Locking is performed after an open call by applying the flock primitive, flock(fd, how); int fd, how; where the how parameter is formed from bits defined in <sys/file.h>: ._d #define LOCK_SH 1 /* shared lock */ #define LOCK_EX 2 /* exclusive lock */ #define LOCK_NB 4 /* don't block when locking */ #define LOCK_UN 8 /* unlock */ Successive lock calls may be used to increase or decrease the level of locking. If an object is currently locked by another process when a flock call is made, the caller will be blocked until the current lock owner releases the lock; this may be avoided by including LOCK_NB in the how parameter. Specifying LOCK_UN removes all locks associated with the descriptor. Advisory locks held by a process are automatically deleted when the process terminates. Disk quotas
As an optional facility, each file system may be requested to impose limits on a user's disk usage. Two quantities are limited: the total amount of disk space which a user may allocate in a file system and the total number of files a user may create in a file system. Quotas are expressed as hard limits and soft limits. A hard limit is always imposed; if a user would exceed a hard limit, the operation which caused the resource request will fail. A soft limit results in the user receiving a warning message, but with allocation succeeding. Facilities are provided to turn soft limits into hard limits if a user has exceeded a soft limit for an unreasonable period of time.

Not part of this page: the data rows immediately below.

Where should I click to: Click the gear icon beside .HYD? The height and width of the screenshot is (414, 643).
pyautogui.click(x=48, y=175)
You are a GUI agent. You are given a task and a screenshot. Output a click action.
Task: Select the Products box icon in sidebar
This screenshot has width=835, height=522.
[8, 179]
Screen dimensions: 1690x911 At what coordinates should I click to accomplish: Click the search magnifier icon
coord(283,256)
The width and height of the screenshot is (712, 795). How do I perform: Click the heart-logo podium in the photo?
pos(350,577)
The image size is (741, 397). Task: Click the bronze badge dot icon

To enable disk quotas on a file system the setquota call is used: setquota(special, file) char *special, *file; where special refers to a structured device file where a mounted file system exists, and file refers to a disk quota file (residing on the file system associated with special) from which user quotas should be obtained. The format of the disk quota file is implementation dependent.
To manipulate disk quotas the quota call is provided: #include <sys/quota.h> quota(cmd, uid, arg, addr) int cmd, uid, arg; caddr_t addr; The indicated cmd is applied to the user ID uid. The parameters arg and addr are command specific. The file <sys/quota.h> contains definitions pertinent to the use of this call.